How you can 'flatten the curve' of the coronavirus outbreak in Seattle
You may have seen graphs circulating online about social measures to mitigate the coronavirus. They're often accompanied by the hash tag #FlattenTheCurve.
The graphs represent the thinking behind why schools and events are being canceled across the Puget Sound region.
Two graphs with bumps. One is tall, skinny, and spiky. The second is short, wide, and smooth.
The first bump represents a potential spike in infections from COVID-19 that would overwhelm the region’s healthcare system. The other, smaller bump represents what state and local officials are trying to do: keep new infections to a minimum.
To understand how the pieces fit together, I spoke to Dr. Peter Rabinowitz, director of the UW MetaCenter for Pandemic Disease Preparedness.
We’re both speaking over cellphones while engaging in one way to slow the virus: working from home.
An infectious disease like this virus spreads depending on the intensity, frequency, and duration of contact, Rabinowitz said.
“The longer people spend next to each other, the more contact you have in terms of shaking hands, sneezing on each other, contaminating the surfaces that someone else could get into contact with, all those things add up to an overall risk of infection,” he said.
You can slow down the virus by giving it less opportunity to jump from one infected person to many other people, Rabinowitz said.
That’s the idea behind all the actions being taken now, from canceled schools, concerts, and conferences to the constant reminders to wash your hands.
They are layers of different interventions stacked on top of each other, as the Centers for Disease Control and Prevention laid out in a 2017 article that featured the basis for the original “flatten the curve” graph.

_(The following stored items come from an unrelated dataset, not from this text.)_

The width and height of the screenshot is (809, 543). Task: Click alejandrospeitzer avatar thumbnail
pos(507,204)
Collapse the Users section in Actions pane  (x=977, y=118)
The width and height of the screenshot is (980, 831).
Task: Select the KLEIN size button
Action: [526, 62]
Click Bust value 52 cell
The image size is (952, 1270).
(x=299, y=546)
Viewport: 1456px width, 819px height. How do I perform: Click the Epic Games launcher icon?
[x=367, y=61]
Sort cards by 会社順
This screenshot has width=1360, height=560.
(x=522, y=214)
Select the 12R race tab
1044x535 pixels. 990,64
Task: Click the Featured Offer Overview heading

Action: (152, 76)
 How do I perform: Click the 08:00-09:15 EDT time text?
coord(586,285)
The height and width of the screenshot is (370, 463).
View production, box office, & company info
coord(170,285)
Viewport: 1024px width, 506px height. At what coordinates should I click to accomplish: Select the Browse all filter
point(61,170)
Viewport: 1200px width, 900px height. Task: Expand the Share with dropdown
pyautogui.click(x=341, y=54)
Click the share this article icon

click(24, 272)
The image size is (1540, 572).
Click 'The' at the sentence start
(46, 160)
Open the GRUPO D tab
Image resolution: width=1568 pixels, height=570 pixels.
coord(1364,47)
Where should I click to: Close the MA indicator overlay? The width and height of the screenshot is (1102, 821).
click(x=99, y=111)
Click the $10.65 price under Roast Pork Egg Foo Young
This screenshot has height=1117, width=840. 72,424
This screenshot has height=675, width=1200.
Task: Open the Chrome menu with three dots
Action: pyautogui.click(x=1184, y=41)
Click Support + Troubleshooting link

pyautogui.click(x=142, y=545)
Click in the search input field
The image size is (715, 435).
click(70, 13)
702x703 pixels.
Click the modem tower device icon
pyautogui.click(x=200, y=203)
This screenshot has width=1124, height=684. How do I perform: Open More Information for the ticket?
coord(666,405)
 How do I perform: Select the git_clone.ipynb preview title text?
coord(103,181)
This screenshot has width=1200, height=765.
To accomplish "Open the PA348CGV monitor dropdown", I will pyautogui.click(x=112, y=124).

“Even healthy people who might not end up with a very serious infection could be infecting other people who will develop a severe infection,” Rabinowitz said.
We need a paradigm shift: “We have to think about our responsibility to the community as well as just ourselves,” he said. Or, as Gov. Jay Inslee put it Wednesday: “You might be killing your granddad if you don’t do it. And I’m serious about this.”
On Wednesday, Inslee announced the ban on large gatherings with a large poster board of this graph from local researchers, including Trevor Bedford, a computational biologist at Fred Hutchinson Cancer Research Center.
"We can act," Inslee said, "And if we do act we can flatten the rate of this epidemic."